Referring back to FIG. 6, in operation 601, a TTS framework
receives a set of training data for training the TTS framework to
generate synthesized audio segments with a watermark, and the TTS
framework includes a TTS neural network model and a watermarking
neural network model. In operation 602, neuron values of the TTS
neural network model can be adjusted to prepare one or more spaces
in a synthesized audio segment to be generated by the TTS framework
for adding the watermark. In operation 603, neuron values of the
watermarking neural network model can be adjusted to add the
watermark to the one or more prepared spaces.

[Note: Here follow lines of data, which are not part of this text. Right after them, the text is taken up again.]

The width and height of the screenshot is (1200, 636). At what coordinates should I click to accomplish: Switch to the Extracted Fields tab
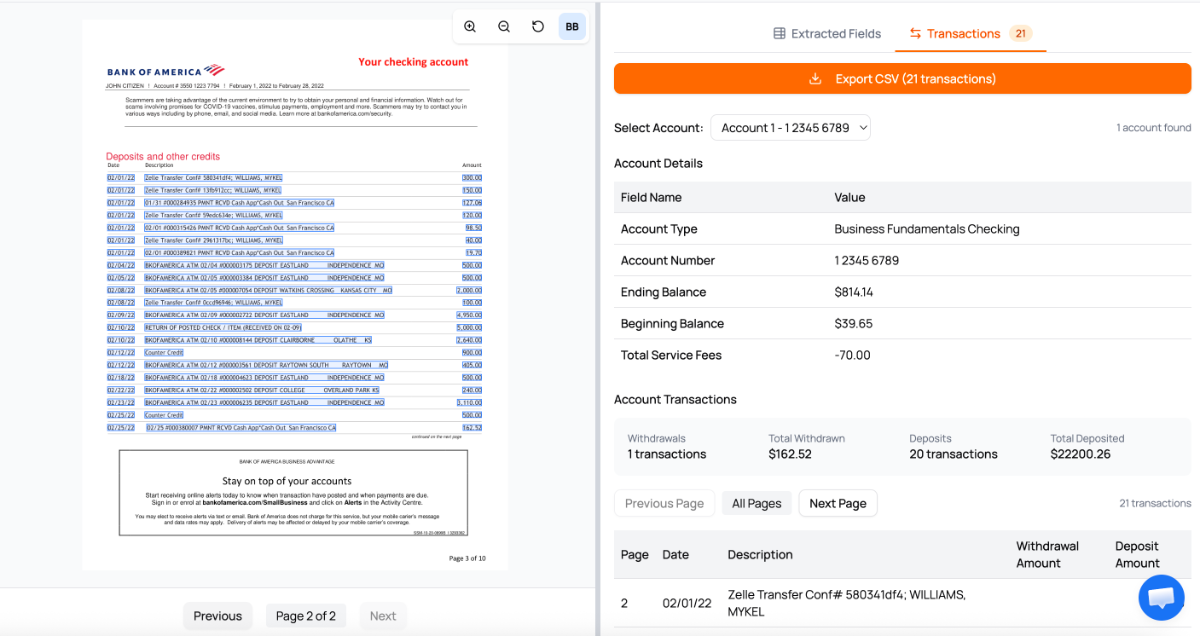[x=827, y=34]
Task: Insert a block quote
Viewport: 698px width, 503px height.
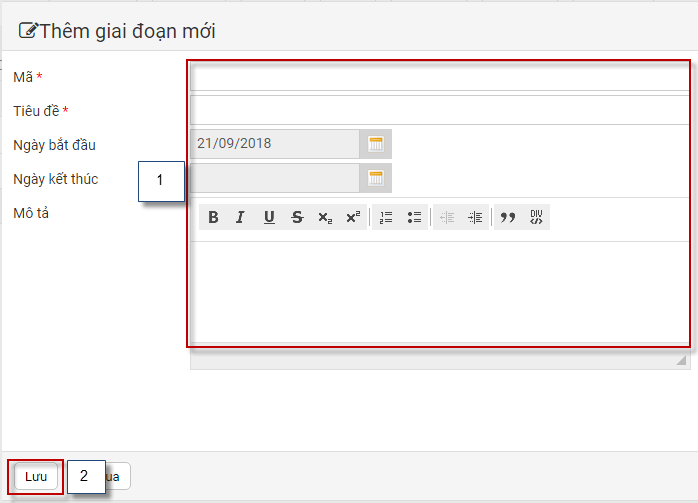Action: point(507,217)
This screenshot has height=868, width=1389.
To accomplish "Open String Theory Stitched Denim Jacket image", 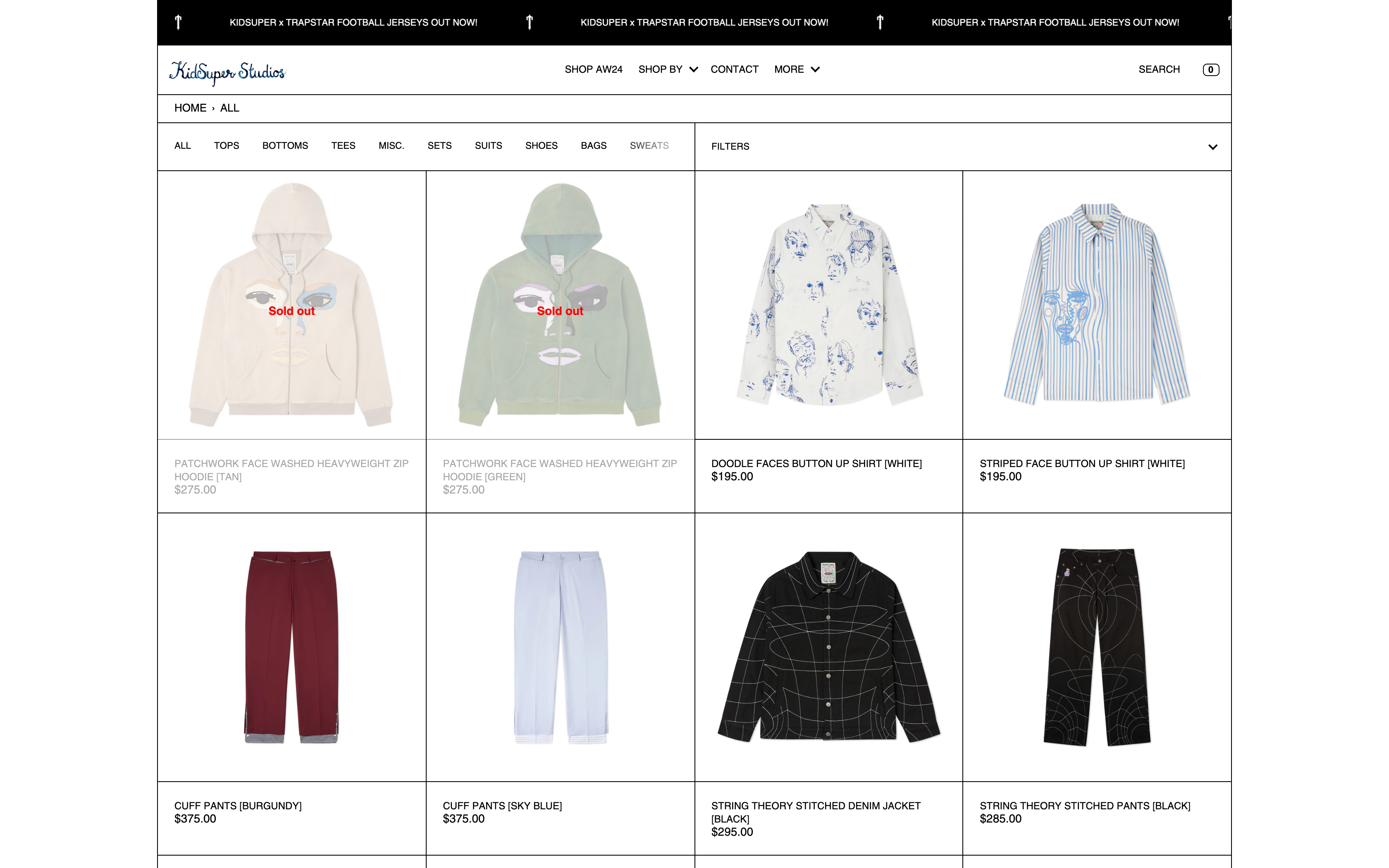I will (x=828, y=647).
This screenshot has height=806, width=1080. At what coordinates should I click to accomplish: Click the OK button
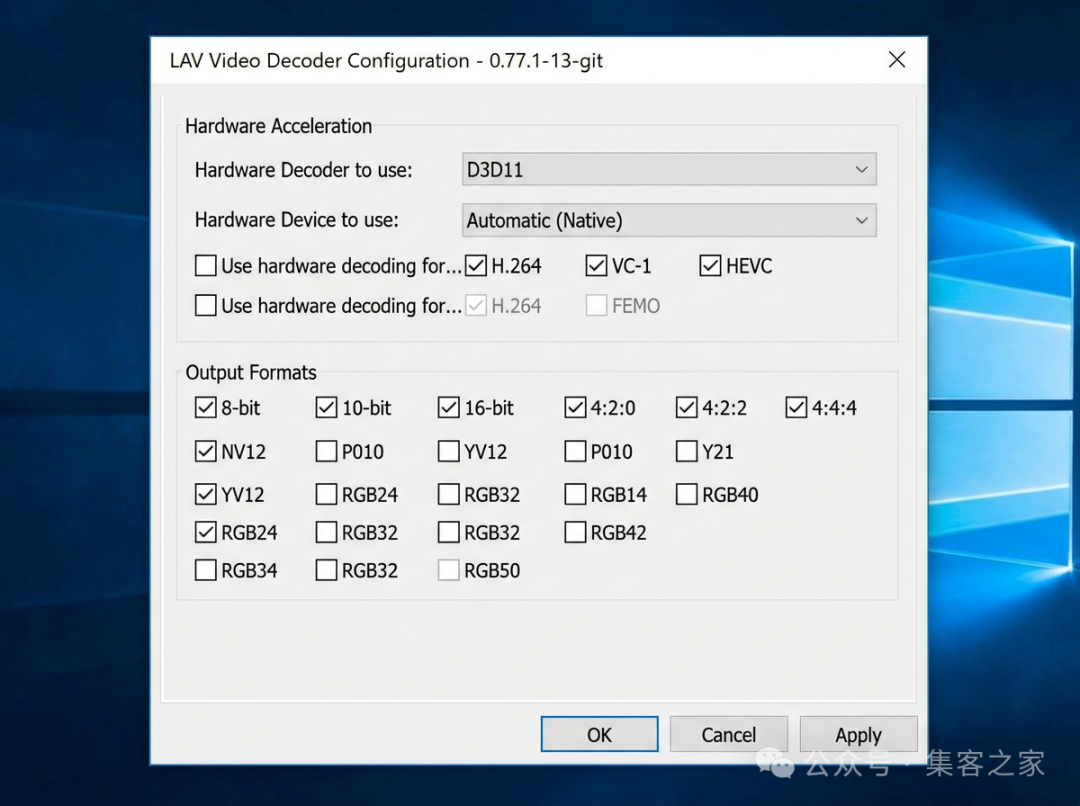click(x=599, y=735)
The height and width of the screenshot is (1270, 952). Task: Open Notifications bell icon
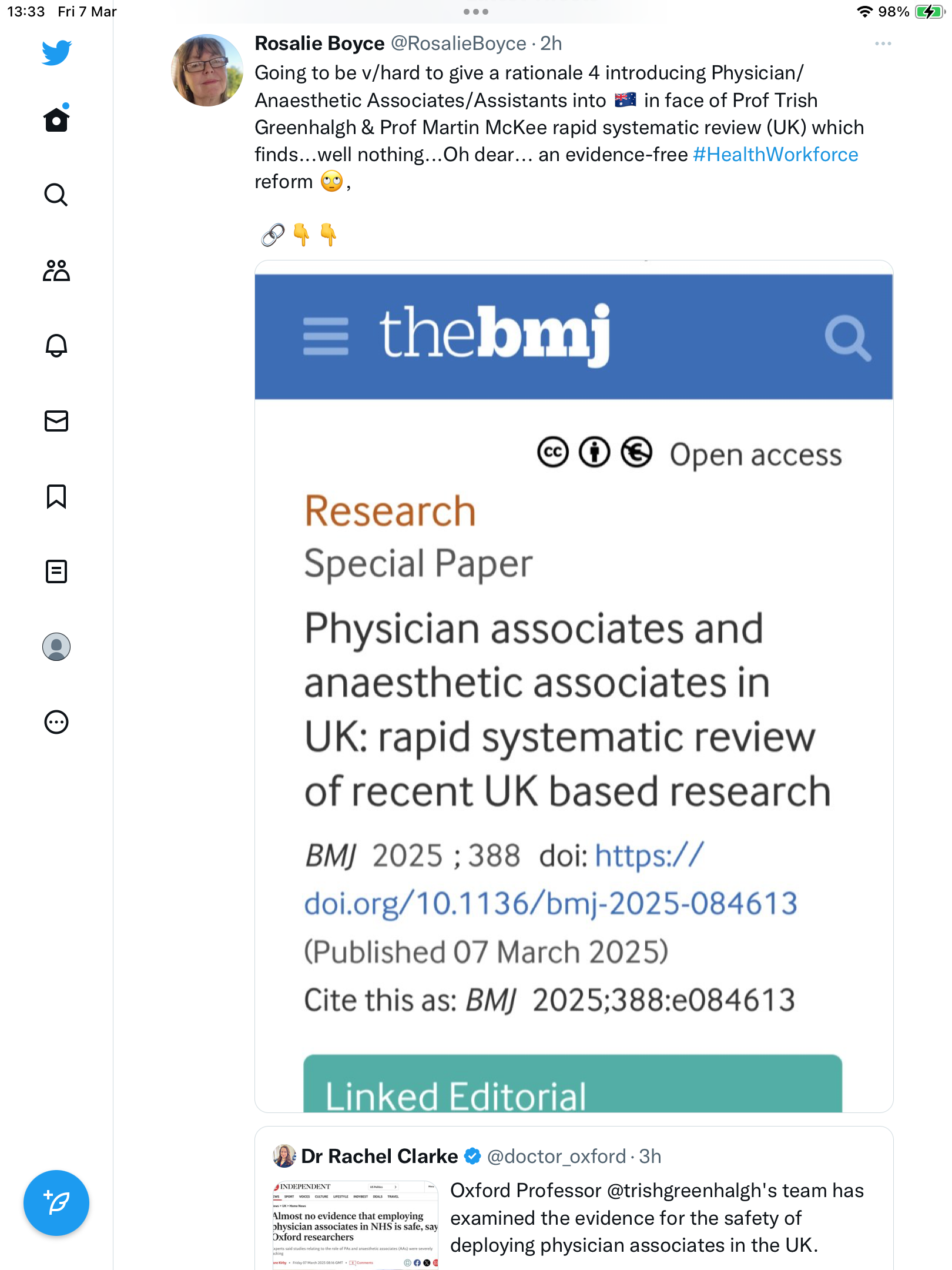click(x=56, y=346)
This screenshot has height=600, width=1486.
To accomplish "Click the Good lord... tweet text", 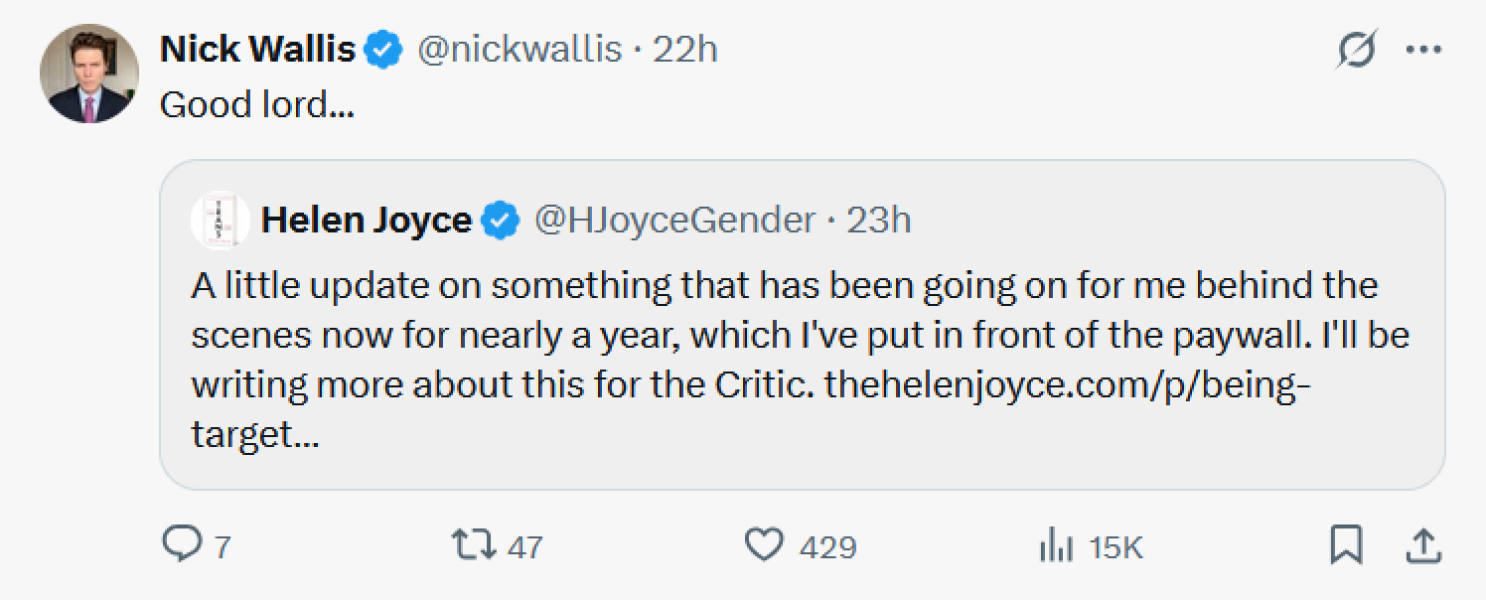I will tap(257, 105).
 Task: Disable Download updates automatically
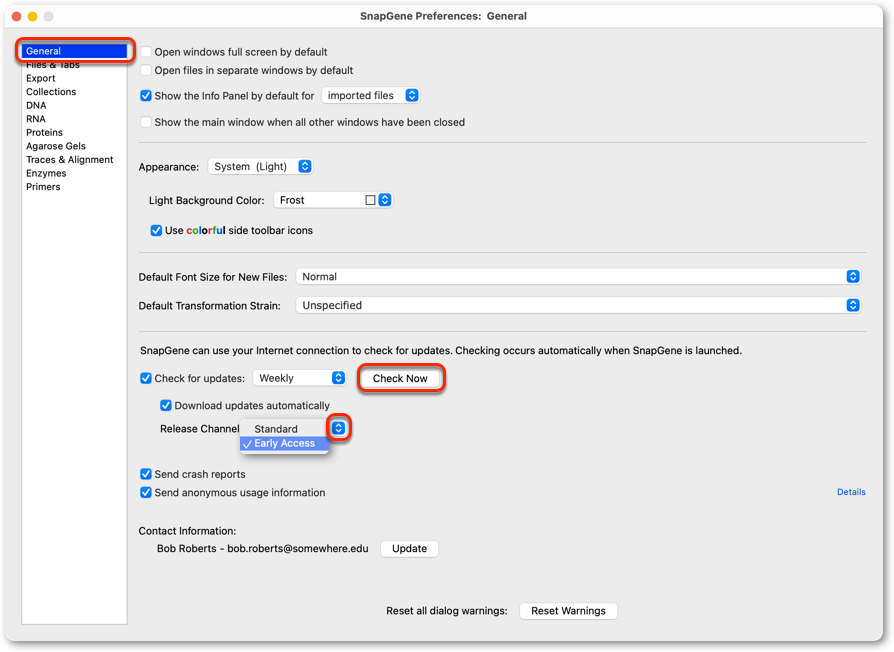pyautogui.click(x=166, y=405)
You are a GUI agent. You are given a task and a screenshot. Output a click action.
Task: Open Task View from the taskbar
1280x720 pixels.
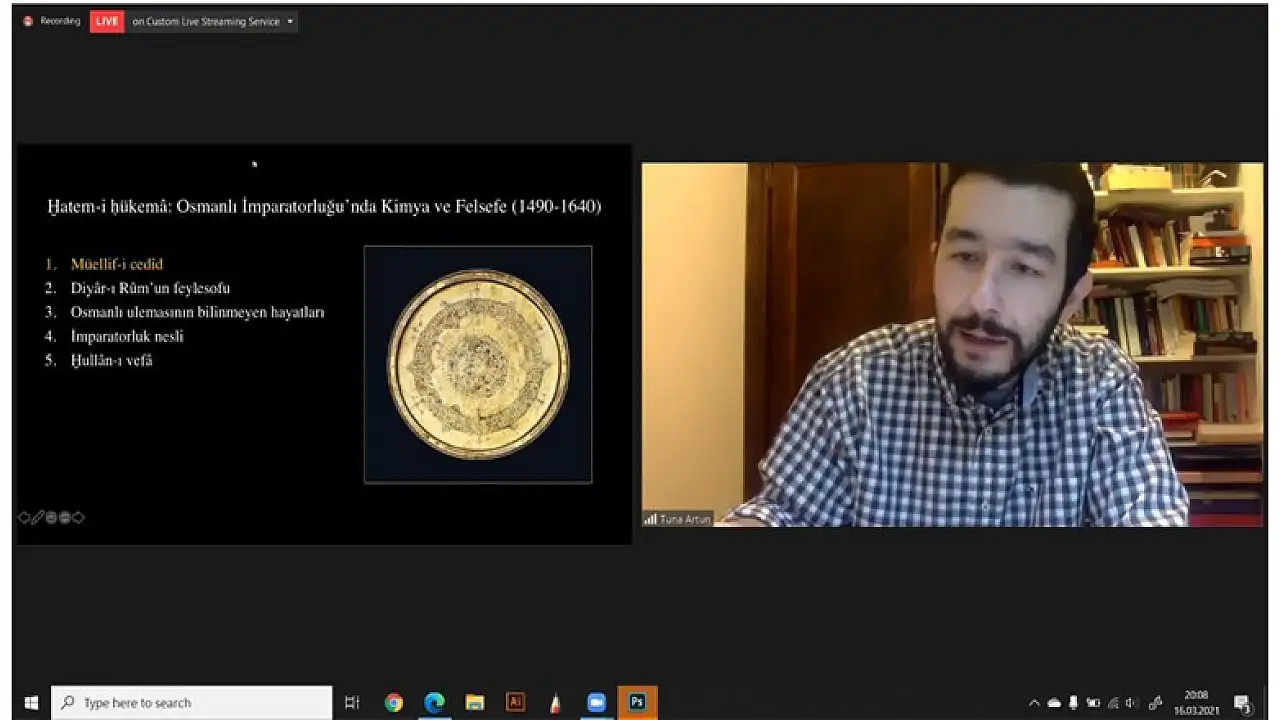(x=352, y=702)
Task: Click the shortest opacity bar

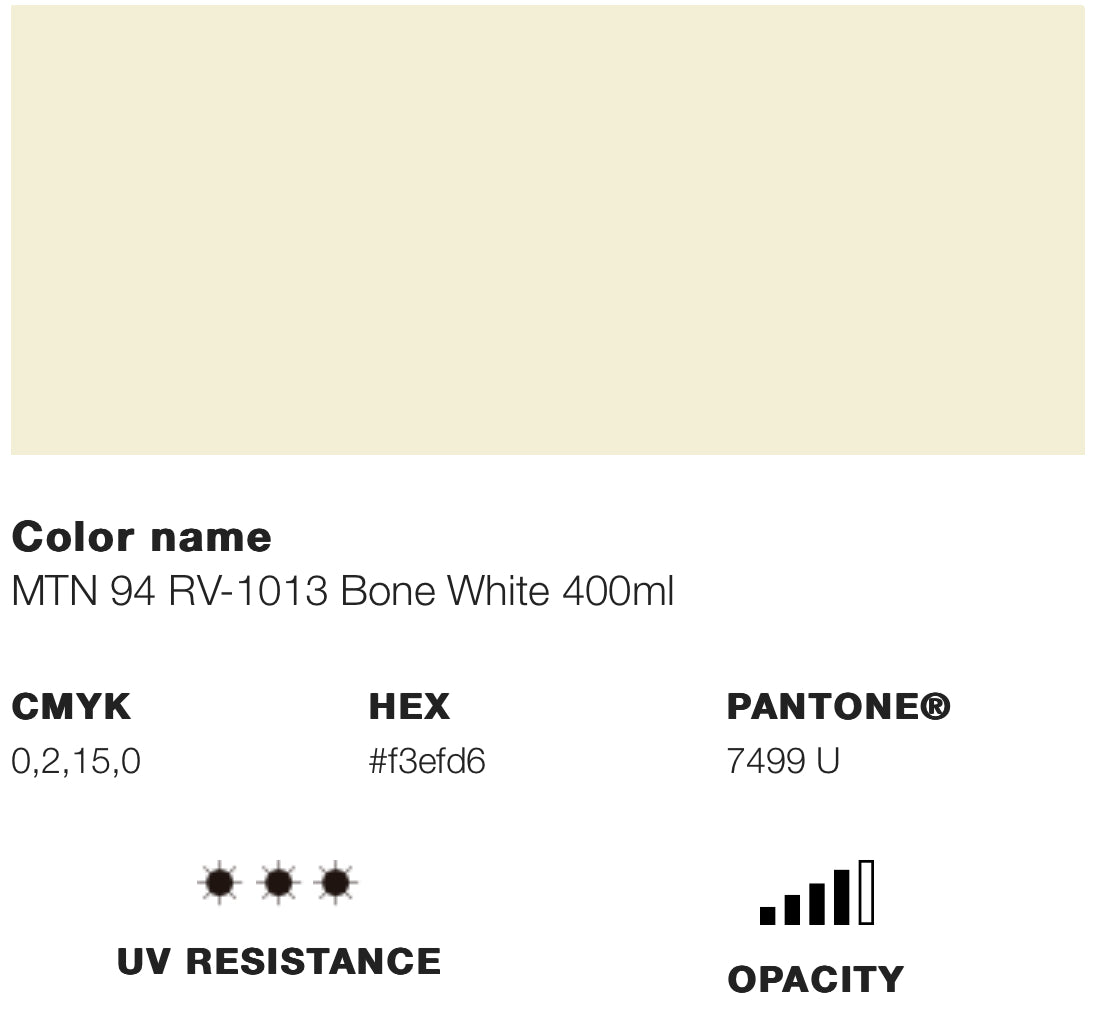Action: (x=768, y=914)
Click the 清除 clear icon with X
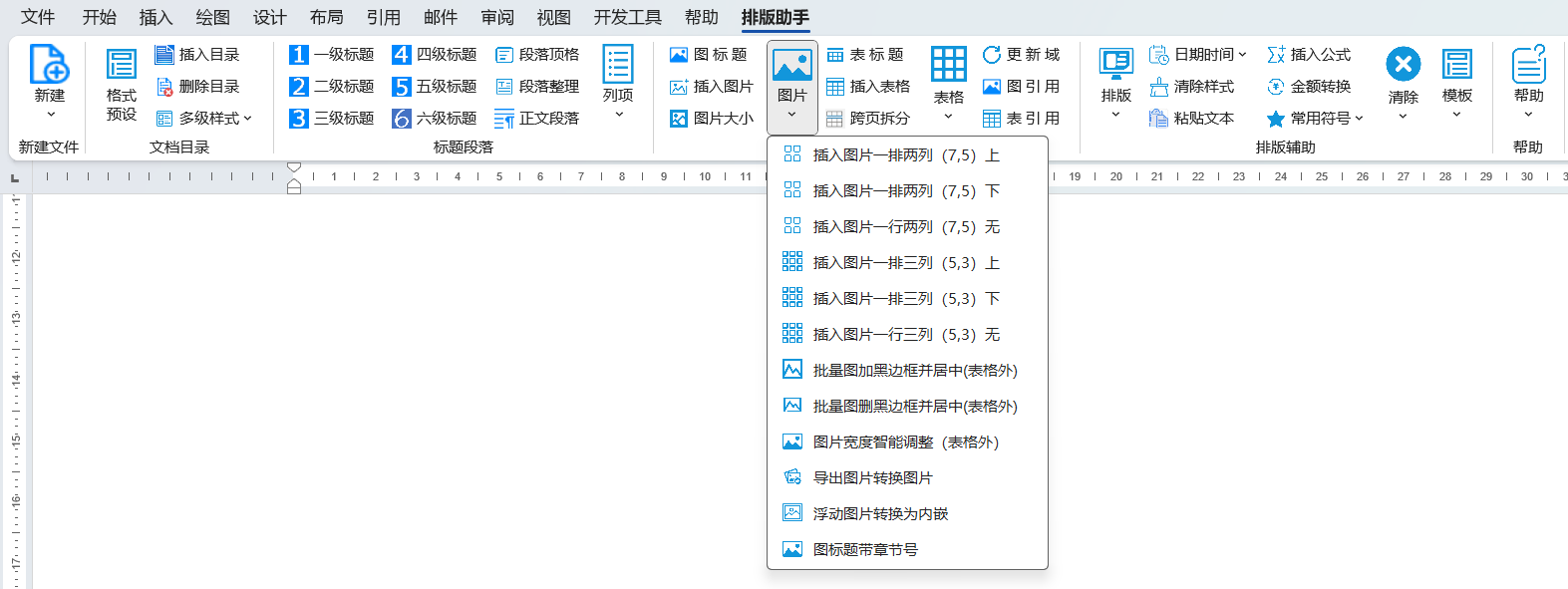 point(1403,65)
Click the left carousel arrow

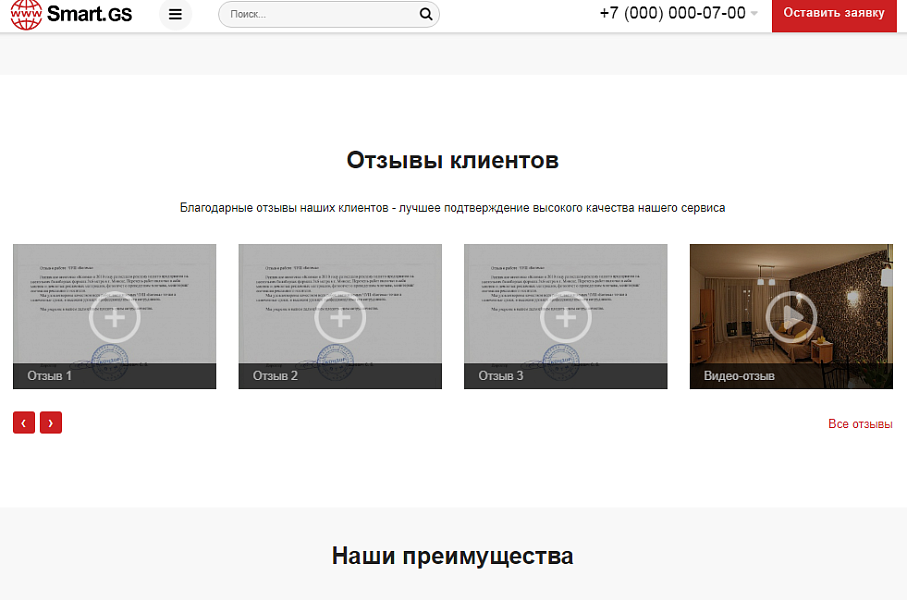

FIG. 7 illustrates an example process 700 of verifying a
synthesized audio segment in accordance with an embodiment. Process
700 may be performed by processing logic which may include
software, hardware, or a combination thereof. For example, the
process logic can be performed by the watermark verification
component 501 described in FIG. 5.
Referring back to FIG. 7, in operation 701, a watermarked audio
segment and proprietary information are received at the watermark
verification component. In operation 702, the watermark
verification component obtains, based on the proprietary
information, an original audio segment from the watermarked audio
segment using a neural network model based on the proprietary
information, the neural network model being part of a synthesizing
component used to generate the watermarked audio segment. In
operation 703, the watermark verification component obtains an
actual watermark embedded in the watermarked audio segment based on
a comparison between the watermarked audio segment and the original
audio segment. In operation 704, the watermark verification
component determines whether the watermarked audio segment is
generated by the synthesizing component by comparing the actual
watermark and a predetermined watermark used for training the
synthesizing component.
FIG. 8 is a block diagram illustrating an example of a data
processing system which may be used with one embodiment of the
invention. For example, system 1500 may represent any of data
processing systems described above performing any of the processes
or methods described above, such as, for example, a client device
or a server described above, such as, for example, a cloud server
or platform hosting a TTS framework, as described above.
Note also that system 1500 is intended to show a high level view of
many components of the computer system. However, it is to be
understood that additional components may be present in certain
implementations and furthermore, different arrangement of the
components shown may occur in other implementations. Further, while
only a single machine or system is illustrated, the term "machine"
or "system" shall also be taken to include any collection of
machines or systems that individually or jointly execute a set (or
multiple sets) of instructions to perform any one or more of the
methodologies discussed herein.
In one embodiment, system 1500 includes processor 1501, memory
1503, and devices 1505-1508 via a bus or an interconnect 1510.
Processor 1501 may represent a single processor or multiple
processors with a single processor core or multiple processor cores
included therein. Processor 1501 may represent one or more
general-purpose processors such as a microprocessor, a central
processing unit (CPU), or the like. More particularly, processor
1501 may be a complex instruction set computing (CISC)
microprocessor, reduced instruction set computing (RISC)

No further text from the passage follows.